Protocols and Ports: The C-LAN is used for call control (signaling) and the MedPro is used for audio.
The following tables list the protocols and ports used by both boards:
//C-LAN
UDP 1719 RAS - IP station registration <- Could also be TCP (not sure, just try or use a sniffer)
TCP 1720 H.225 call setup
TCP 1037 CCMS signaling (phone display updates)
//MedPro
UDP 2048 – 65535 (configurable)
UDP 2048 – 3049 (R9.5 default)
(RTP-encapsulated audio)

Apart from this (like already mentioned by VOIPeng), if you use hardphone(tftp), or LDAP or whatever, you should open those ports as well. Please also remember that there is no such thing as a default firewall config, you should always try things out, close the FW a little more, then try again etc.
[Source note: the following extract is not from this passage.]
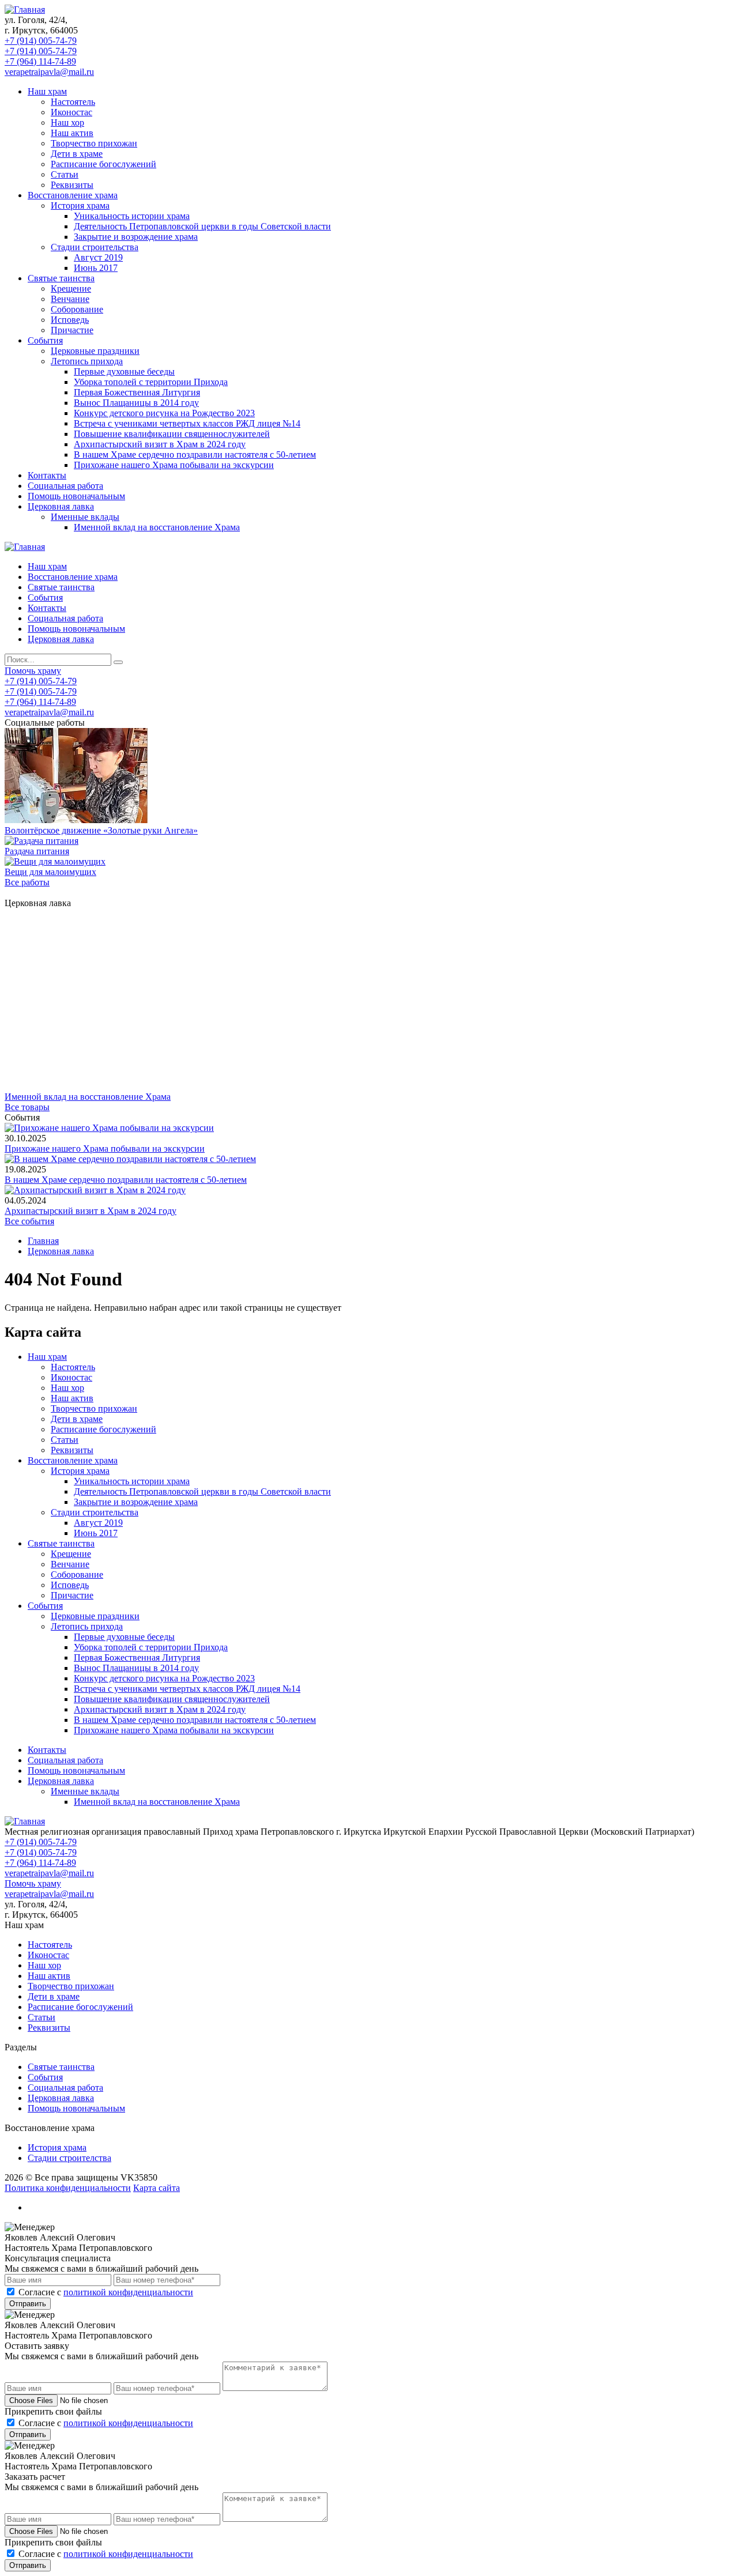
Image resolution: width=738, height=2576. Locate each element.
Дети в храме (77, 154)
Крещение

Last but not least: the number of open UDP ports (medpro) should at least be (in a static config) the maximum amount of simultanious calls times 2 (RTP + RTCP). Some FW's can also do dynamic filtering, by looking in the IP packet for H.323 message's. This works fine, but usually means a lot of overhead (because this is mainly done in software, as opposed to hardware filtering).

Another thing you can try (with hardphones at least) is to use the company identifier in the MAC address to give out a special range of IP's wich you can use to filter traffic.

Regards,
Nico

 

[cceng]

Has anyone tried using the IP agent through Cisco's 3000 vpn concentrators?

I havn't been able to get it to work.